[TYPES] Complexity of row unification

[Francois Pottier]

Dear Henning,

On Sun, Feb 13, 2005 at 03:34:25AM +0000, Henning Makholm wrote:

> In the absence of such distribution it is straightforward to bound a
> pedestrian implementation of the unification algorithm by
> O(nm²*alpha(n)), where n is the size of the original equation set and
> m is the number of different labels it mentions.

This sounds about right. I don't have a proof that this is indeed an
upper bound, but I do know it is a lower bound, i.e. the standard row
unification algorithm does exhibit this behavior in the worst case.

> Unless I'm much mistaken, just a tiny bit of ingenuity will get it down to
> O(nm*alpha(n)),

Sounds plausible, although my own attempts, which involved sorting
labels, brought up an additional log(m) factor, I think.

I did not publish anything about this because I hoped to also deal with
distribution of type constructors over rows.

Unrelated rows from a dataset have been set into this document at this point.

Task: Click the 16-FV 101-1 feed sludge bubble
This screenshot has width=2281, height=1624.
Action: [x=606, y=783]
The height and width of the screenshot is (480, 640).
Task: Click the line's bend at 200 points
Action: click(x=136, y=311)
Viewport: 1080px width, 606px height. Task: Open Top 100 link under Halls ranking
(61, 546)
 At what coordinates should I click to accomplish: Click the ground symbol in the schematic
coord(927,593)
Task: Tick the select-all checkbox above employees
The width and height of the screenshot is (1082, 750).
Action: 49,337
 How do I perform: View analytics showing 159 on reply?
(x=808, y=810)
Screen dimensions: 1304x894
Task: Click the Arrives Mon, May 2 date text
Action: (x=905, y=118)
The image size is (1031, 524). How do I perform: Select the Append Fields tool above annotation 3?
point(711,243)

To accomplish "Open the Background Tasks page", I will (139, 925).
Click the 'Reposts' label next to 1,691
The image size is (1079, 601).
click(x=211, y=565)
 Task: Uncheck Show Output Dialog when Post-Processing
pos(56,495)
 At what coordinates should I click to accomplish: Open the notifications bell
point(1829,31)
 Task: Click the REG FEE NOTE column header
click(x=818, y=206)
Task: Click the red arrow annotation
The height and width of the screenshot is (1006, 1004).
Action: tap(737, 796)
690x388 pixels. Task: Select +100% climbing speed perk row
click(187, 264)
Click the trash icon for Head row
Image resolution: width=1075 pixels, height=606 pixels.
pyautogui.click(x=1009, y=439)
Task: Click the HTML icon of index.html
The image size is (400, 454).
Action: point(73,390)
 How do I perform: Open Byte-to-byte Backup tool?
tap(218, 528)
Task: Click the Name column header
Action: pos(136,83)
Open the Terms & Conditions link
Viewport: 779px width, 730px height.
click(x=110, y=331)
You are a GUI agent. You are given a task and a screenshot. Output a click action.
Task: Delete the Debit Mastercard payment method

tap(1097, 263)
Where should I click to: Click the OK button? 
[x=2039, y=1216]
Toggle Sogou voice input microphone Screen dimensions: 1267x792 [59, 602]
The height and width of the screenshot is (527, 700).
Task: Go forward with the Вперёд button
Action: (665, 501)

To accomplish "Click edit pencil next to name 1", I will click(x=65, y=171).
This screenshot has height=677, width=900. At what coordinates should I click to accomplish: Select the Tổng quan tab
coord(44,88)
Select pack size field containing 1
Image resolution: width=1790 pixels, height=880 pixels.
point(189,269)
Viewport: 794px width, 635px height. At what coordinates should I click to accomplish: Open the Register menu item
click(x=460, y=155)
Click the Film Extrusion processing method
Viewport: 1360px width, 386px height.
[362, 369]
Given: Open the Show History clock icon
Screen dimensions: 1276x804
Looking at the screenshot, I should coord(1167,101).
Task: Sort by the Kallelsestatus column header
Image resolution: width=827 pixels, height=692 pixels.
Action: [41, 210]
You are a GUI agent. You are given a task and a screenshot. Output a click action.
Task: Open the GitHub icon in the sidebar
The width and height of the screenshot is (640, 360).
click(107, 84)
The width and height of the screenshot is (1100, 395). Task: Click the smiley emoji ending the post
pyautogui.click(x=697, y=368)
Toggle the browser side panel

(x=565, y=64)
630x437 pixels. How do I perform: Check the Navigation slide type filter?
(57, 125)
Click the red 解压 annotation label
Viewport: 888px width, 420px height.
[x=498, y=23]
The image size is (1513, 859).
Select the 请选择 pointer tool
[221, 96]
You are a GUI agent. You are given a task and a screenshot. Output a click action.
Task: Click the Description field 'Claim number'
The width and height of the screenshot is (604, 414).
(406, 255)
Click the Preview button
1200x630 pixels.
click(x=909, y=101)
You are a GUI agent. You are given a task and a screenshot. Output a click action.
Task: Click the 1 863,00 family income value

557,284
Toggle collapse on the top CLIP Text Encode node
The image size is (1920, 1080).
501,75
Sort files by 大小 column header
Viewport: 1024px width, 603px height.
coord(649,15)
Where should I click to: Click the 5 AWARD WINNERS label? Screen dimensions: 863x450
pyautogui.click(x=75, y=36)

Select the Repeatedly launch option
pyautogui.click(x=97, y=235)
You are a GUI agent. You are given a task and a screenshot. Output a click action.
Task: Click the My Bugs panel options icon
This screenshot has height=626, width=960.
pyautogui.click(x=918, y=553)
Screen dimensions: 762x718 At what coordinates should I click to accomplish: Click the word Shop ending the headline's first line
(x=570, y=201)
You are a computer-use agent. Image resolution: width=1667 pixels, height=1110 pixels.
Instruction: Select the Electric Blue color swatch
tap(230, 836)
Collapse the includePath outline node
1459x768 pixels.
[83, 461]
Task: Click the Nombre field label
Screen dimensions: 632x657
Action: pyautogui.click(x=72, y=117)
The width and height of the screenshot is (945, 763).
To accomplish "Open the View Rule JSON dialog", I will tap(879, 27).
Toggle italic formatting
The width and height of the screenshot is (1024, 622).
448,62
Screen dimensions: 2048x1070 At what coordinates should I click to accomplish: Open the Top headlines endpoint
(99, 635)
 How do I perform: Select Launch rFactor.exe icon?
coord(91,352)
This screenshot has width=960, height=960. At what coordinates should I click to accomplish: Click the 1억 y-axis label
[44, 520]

As you mention, this made the
problem more difficult, and I did not come up with a good algorithm.

> but neither of these bounds seem to be mentioned even in
> passing at the places where I've tried looking for them.

Indeed, the literature says nothing about the complexity of row unification.
I have published a paper about the complexity of solving nonstructural
subtyping constraints that involve rows (in LICS'03).

-- 
François Pottier
Francois.Pottier at inria.fr
http://pauillac.inria.fr/~fpottier/